Task directions
Please return the data unchanged, starting at the line that contains "This screenshot has width=742, height=402." and ending at the line that contains "click(205, 34)", with both of those lines included.

Data to process
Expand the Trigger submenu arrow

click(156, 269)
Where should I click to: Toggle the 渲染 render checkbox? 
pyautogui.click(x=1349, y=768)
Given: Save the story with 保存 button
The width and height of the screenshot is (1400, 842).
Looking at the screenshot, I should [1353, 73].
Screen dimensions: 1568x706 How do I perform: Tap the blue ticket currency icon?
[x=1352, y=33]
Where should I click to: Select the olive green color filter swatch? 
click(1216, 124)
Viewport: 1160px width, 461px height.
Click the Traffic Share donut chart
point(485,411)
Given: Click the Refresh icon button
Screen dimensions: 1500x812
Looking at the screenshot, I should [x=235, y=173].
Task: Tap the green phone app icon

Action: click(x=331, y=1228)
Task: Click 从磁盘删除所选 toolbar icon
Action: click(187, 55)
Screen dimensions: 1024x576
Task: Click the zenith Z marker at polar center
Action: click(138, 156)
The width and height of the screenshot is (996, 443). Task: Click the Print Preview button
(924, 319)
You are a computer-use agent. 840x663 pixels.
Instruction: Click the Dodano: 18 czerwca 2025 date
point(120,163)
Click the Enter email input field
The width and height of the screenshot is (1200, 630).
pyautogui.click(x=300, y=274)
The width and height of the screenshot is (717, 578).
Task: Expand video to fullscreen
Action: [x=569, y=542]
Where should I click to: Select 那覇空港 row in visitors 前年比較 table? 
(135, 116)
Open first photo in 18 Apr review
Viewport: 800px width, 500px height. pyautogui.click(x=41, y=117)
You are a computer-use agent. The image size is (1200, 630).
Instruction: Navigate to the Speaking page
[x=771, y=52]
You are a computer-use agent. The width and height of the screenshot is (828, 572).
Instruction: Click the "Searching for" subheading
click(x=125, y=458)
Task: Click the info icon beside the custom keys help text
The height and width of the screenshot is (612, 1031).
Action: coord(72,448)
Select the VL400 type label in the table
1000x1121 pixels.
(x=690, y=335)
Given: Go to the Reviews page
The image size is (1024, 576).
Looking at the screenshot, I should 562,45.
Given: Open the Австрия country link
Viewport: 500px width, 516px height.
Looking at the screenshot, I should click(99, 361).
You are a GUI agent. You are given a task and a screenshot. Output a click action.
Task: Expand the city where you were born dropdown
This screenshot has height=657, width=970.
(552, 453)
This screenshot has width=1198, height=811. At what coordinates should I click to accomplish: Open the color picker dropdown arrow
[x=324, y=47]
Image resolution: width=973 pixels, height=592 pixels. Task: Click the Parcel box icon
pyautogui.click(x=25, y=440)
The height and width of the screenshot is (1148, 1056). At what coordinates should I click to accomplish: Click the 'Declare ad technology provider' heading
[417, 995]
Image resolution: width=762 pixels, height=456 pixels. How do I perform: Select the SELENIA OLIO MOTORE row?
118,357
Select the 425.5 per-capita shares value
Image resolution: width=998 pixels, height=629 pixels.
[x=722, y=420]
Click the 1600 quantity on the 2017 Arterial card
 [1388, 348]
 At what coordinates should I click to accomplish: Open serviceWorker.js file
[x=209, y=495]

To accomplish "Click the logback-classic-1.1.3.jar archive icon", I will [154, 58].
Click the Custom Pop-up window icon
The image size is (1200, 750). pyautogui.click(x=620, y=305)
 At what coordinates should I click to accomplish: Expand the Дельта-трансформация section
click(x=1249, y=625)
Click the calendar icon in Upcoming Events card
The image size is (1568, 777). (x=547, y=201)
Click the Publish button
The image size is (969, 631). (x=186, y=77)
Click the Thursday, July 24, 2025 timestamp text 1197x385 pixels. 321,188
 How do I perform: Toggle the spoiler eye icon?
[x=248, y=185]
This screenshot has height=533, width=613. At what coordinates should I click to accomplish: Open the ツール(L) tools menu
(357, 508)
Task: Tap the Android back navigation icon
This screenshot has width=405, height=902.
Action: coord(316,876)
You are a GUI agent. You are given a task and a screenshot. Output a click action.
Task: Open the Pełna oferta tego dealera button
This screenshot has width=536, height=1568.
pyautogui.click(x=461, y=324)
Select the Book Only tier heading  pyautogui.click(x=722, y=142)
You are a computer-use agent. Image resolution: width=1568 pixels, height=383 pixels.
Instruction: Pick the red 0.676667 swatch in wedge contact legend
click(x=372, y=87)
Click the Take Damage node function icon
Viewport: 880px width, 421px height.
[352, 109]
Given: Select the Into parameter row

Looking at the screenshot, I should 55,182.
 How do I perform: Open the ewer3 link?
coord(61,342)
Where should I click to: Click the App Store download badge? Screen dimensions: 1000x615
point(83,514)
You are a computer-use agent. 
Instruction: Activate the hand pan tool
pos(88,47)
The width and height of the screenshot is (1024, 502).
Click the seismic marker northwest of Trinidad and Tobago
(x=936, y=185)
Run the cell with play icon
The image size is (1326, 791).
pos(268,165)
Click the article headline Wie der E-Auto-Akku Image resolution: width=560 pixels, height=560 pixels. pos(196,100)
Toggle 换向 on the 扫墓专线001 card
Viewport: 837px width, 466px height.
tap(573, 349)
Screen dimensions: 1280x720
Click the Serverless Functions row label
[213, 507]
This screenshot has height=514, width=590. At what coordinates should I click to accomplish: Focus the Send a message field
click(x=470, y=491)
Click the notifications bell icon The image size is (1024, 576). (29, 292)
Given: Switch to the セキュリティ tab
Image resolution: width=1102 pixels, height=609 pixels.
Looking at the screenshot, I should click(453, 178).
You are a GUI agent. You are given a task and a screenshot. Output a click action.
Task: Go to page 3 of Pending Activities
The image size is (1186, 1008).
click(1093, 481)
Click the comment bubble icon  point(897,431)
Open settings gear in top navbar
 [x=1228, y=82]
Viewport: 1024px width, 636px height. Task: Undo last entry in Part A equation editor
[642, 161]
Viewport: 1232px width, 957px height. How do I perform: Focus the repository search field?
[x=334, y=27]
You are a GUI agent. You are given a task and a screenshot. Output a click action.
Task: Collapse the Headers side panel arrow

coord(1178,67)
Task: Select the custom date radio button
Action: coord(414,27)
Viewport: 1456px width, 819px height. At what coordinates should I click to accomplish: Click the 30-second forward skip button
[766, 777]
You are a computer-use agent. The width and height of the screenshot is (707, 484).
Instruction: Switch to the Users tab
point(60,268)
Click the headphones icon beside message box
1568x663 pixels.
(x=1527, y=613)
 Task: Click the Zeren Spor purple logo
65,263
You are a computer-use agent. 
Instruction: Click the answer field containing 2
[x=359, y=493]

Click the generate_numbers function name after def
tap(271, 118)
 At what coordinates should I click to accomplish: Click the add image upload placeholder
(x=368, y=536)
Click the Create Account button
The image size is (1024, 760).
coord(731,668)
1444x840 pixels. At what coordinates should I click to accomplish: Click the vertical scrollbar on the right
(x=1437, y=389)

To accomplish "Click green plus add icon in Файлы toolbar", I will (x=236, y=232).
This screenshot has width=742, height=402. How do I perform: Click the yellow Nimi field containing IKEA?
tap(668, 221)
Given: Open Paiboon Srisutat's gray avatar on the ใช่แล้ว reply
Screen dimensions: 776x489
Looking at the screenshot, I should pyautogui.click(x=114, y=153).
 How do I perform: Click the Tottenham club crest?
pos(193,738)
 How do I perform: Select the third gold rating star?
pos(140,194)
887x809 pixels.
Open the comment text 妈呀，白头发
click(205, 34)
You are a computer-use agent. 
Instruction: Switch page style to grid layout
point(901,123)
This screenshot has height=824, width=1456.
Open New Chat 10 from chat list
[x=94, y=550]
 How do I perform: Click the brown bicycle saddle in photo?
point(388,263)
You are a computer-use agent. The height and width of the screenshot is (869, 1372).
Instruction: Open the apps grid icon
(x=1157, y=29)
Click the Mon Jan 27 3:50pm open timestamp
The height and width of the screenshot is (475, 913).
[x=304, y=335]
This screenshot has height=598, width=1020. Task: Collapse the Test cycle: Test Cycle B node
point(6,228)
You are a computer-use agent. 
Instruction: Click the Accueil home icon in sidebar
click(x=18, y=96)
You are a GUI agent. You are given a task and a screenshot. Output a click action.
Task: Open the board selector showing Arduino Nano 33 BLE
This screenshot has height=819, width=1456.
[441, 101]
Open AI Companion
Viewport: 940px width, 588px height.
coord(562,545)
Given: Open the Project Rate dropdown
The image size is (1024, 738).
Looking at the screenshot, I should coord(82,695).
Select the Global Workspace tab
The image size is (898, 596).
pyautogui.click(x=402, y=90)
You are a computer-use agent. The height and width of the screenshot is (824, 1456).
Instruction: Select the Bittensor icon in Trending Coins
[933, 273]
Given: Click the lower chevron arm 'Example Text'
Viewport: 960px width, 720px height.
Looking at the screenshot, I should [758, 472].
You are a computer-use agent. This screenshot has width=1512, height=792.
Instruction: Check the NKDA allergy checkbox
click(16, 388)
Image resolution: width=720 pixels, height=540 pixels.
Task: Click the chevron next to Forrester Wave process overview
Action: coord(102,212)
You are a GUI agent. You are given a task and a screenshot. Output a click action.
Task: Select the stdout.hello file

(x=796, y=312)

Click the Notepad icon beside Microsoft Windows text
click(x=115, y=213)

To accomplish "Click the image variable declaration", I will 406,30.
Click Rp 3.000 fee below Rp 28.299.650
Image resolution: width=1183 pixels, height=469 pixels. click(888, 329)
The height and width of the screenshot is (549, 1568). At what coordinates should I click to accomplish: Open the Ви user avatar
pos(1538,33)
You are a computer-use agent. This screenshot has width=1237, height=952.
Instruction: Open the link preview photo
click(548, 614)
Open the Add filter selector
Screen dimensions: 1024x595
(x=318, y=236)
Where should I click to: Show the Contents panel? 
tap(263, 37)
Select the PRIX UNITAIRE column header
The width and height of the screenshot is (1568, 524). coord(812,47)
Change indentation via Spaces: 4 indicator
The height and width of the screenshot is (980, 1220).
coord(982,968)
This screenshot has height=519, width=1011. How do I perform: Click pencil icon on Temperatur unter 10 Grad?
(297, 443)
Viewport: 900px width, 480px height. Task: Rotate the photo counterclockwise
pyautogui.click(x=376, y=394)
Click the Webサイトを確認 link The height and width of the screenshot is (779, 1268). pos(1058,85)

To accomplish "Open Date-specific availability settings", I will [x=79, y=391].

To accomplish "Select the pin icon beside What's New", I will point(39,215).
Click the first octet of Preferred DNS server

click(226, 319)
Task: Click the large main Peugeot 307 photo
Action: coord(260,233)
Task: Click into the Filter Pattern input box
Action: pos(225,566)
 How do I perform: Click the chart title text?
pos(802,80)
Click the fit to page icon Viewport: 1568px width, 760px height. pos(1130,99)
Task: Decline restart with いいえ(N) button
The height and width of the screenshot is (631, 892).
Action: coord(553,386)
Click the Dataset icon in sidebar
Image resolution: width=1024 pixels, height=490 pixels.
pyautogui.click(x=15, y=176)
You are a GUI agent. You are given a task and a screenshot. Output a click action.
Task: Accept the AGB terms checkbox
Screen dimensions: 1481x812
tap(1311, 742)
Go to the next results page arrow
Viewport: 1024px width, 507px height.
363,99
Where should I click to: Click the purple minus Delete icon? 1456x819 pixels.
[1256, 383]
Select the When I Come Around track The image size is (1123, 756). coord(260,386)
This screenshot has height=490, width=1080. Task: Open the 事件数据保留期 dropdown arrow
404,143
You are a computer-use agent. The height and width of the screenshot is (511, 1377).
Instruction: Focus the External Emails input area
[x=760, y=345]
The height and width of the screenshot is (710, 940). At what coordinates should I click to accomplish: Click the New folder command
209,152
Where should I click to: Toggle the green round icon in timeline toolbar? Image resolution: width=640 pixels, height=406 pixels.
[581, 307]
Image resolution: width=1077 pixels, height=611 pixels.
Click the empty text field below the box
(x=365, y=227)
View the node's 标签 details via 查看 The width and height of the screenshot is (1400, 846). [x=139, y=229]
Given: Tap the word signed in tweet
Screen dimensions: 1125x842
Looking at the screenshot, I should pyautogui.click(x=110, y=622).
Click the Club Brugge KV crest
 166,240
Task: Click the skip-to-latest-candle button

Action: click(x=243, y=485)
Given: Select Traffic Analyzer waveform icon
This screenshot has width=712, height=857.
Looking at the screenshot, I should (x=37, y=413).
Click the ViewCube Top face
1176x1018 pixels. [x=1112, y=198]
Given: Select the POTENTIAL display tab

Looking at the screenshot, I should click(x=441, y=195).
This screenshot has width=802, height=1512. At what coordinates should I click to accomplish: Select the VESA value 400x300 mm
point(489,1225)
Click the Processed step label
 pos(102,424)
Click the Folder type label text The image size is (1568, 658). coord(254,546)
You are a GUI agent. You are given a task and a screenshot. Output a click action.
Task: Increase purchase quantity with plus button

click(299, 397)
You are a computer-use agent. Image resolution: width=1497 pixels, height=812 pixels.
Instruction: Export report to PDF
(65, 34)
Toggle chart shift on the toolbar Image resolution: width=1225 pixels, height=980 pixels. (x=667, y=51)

Full output
This screenshot has width=742, height=402. How do I perform: Click the yellow Nimi field containing IKEA?
tap(668, 221)
Given: Open Paiboon Srisutat's gray avatar on the ใช่แล้ว reply
Screen dimensions: 776x489
Looking at the screenshot, I should pyautogui.click(x=114, y=153).
 How do I perform: Click the Tottenham club crest?
pos(193,738)
 How do I perform: Select the third gold rating star?
pos(140,194)
887x809 pixels.
Open the comment text 妈呀，白头发
click(205, 34)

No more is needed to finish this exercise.